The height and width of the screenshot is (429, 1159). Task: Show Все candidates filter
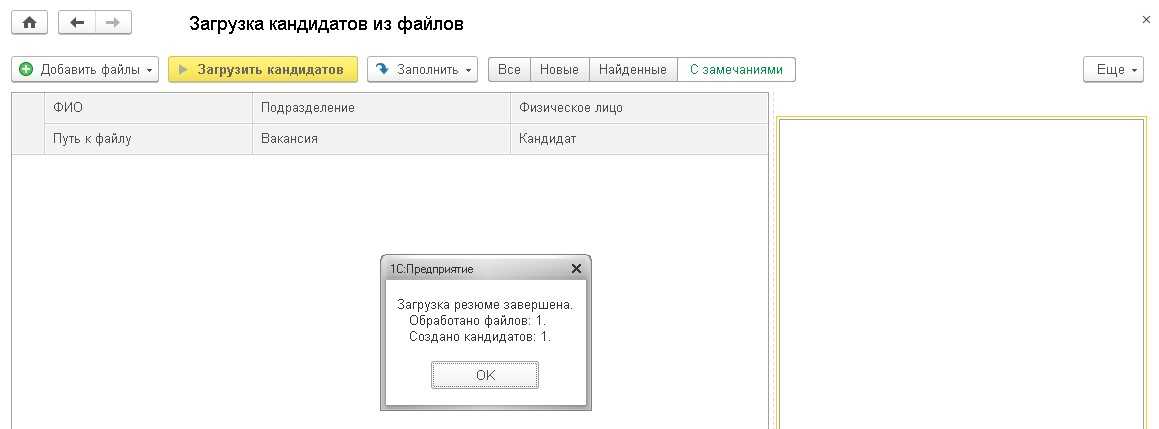click(509, 69)
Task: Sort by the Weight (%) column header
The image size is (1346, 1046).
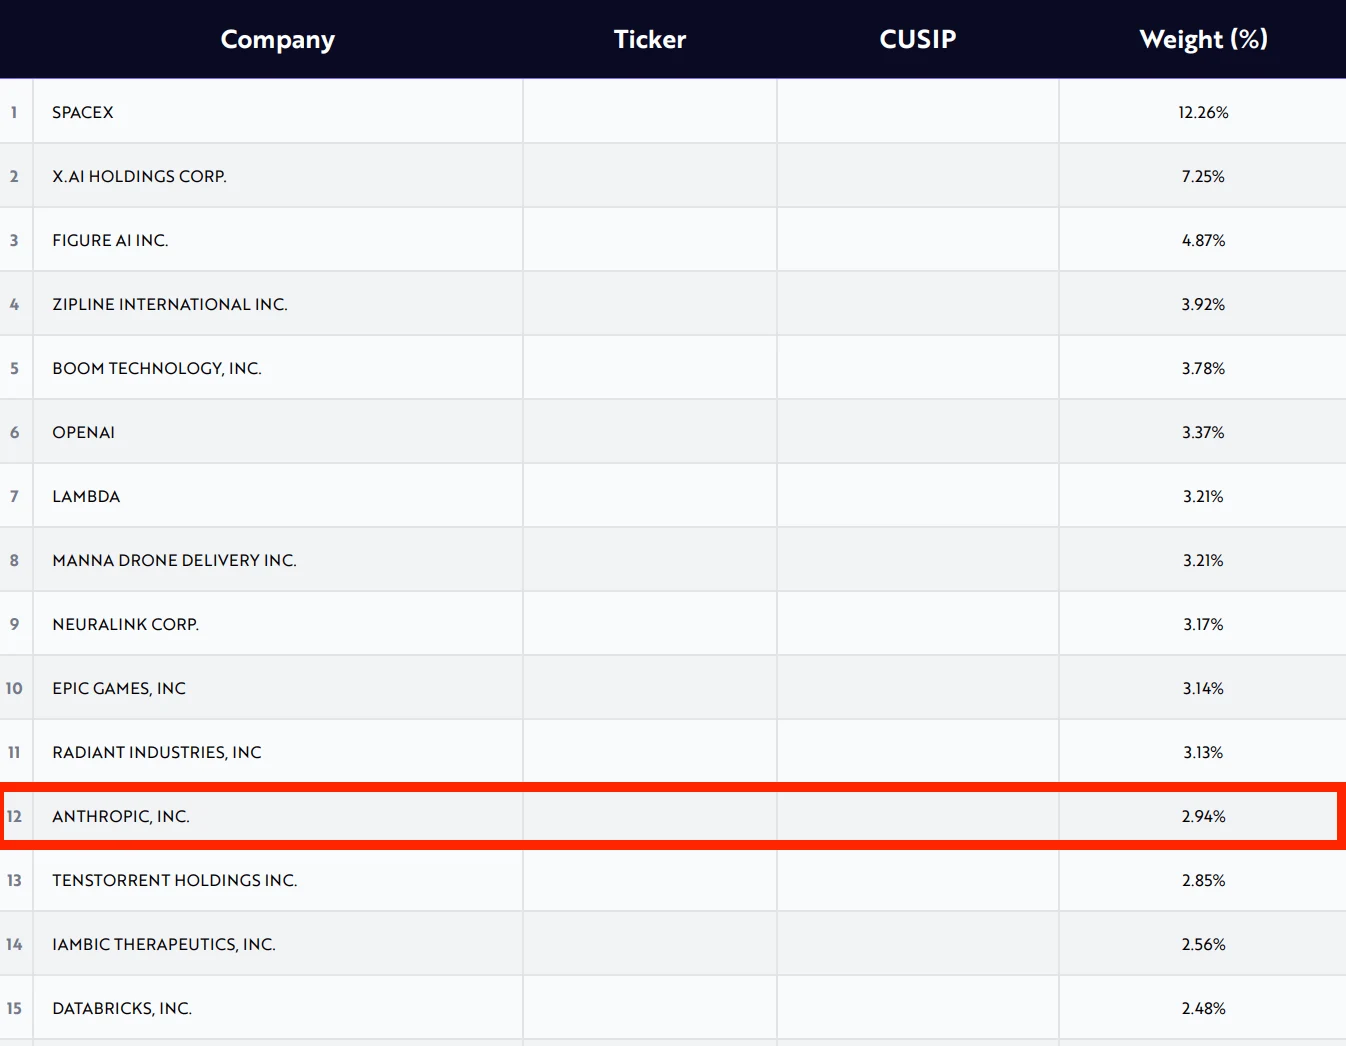Action: pos(1203,39)
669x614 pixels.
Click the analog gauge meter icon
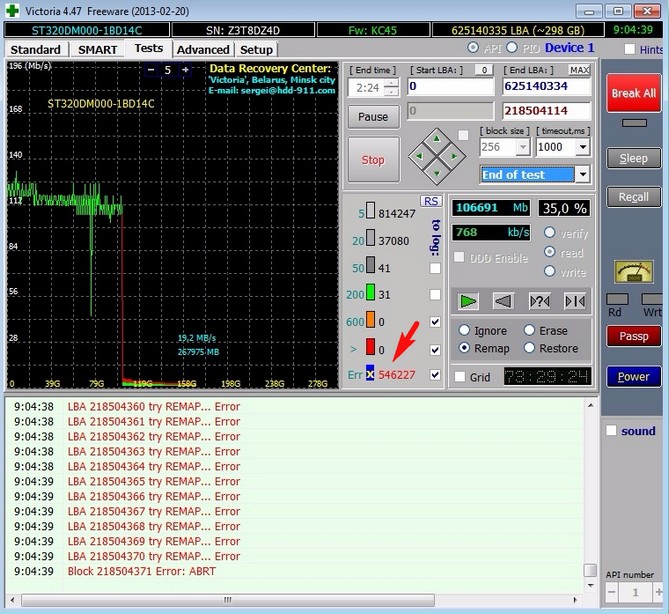(x=633, y=271)
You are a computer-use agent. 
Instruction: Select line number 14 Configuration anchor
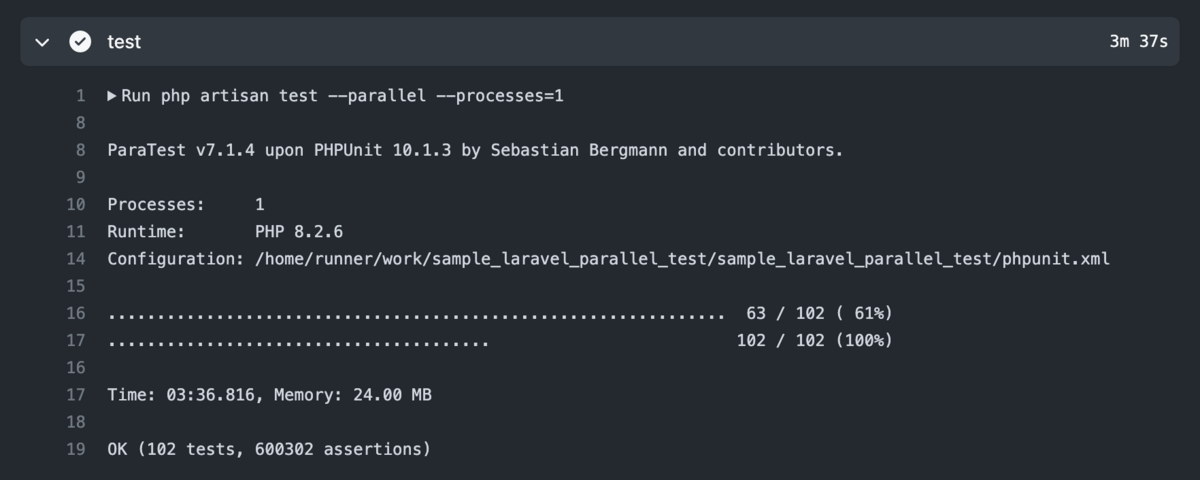click(x=76, y=258)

────────────────────

> [WHAT THE TASK REQUIRES] Each line from the one containing "Instruction: Select line" through the end of the records above is to be retyped exactly, with the pictures omitted and nothing added.

> [COMPLETED EXERCISE]
Instruction: Select line number 14 Configuration anchor
click(x=76, y=258)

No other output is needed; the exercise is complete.